Records drawn from a dataset
▬▬▬▬▬▬▬▬▬▬

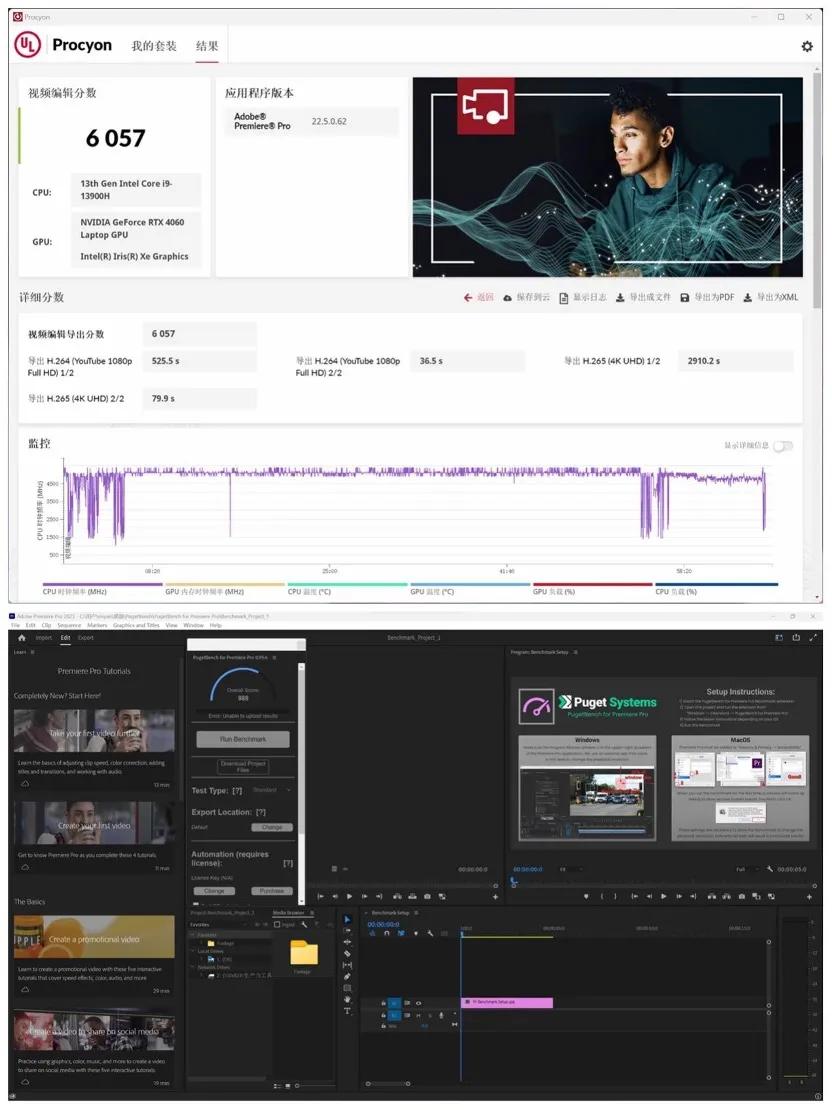Select the pink Benchmark Setup clip on the timeline
The height and width of the screenshot is (1110, 832).
(510, 1002)
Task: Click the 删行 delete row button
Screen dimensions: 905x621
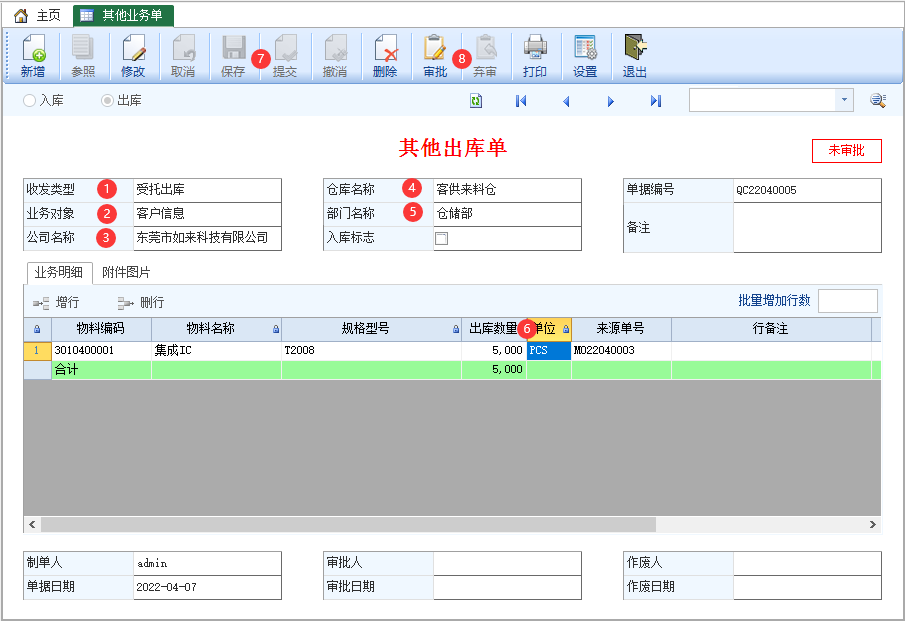Action: 141,302
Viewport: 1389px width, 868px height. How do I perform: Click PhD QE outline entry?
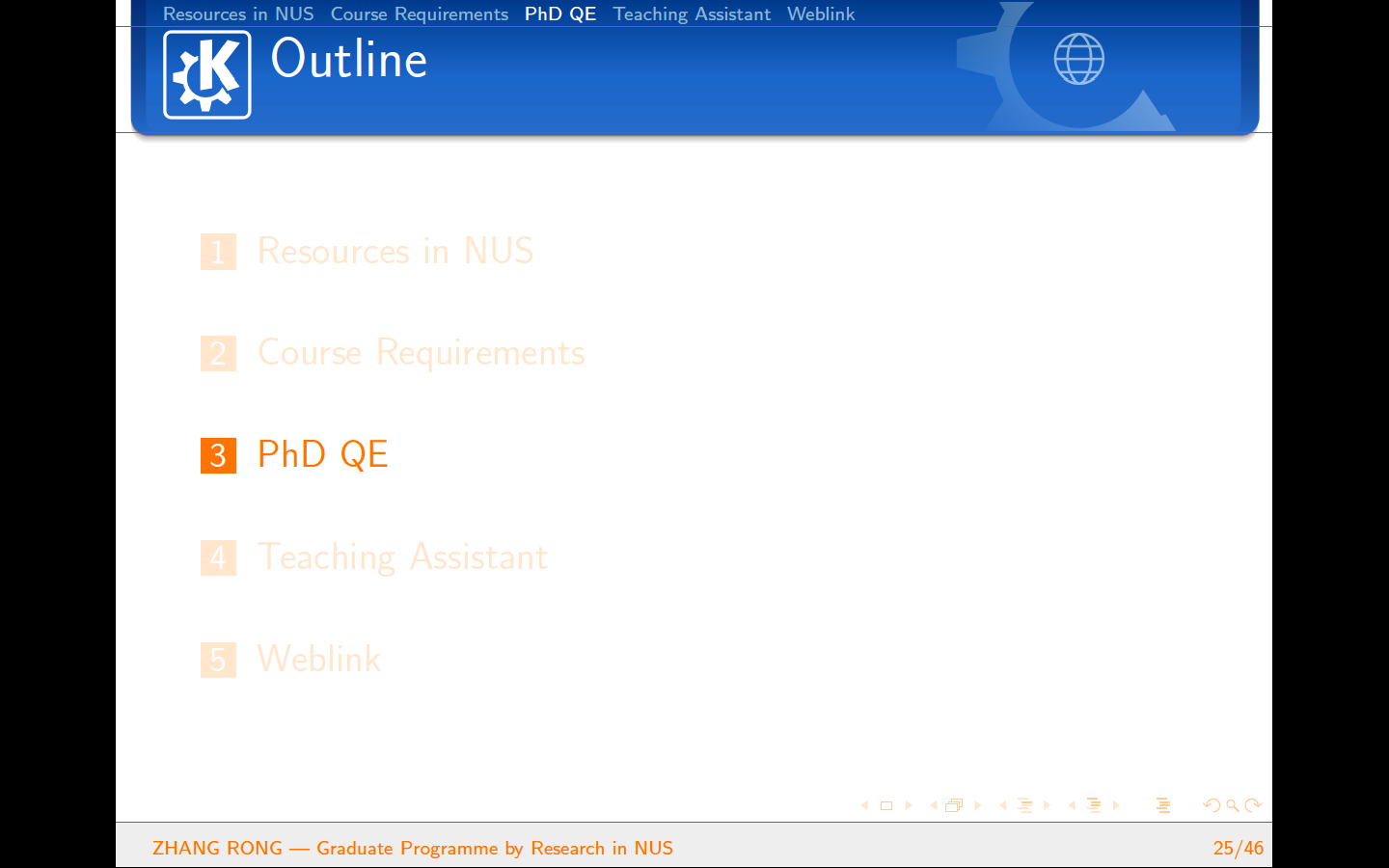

▬▬▬▬▬▬▬▬▬▬

[YOUR TASK] Leaving out the pictures, restate word for word the lines above from the one containing "Screen dimensions: 905x621" through the end of the records, both ends included.

[COMPLETED TASK]
Screen dimensions: 905x621
Action: 141,302
Viewport: 1389px width, 868px height. How do I perform: Click PhD QE outline entry?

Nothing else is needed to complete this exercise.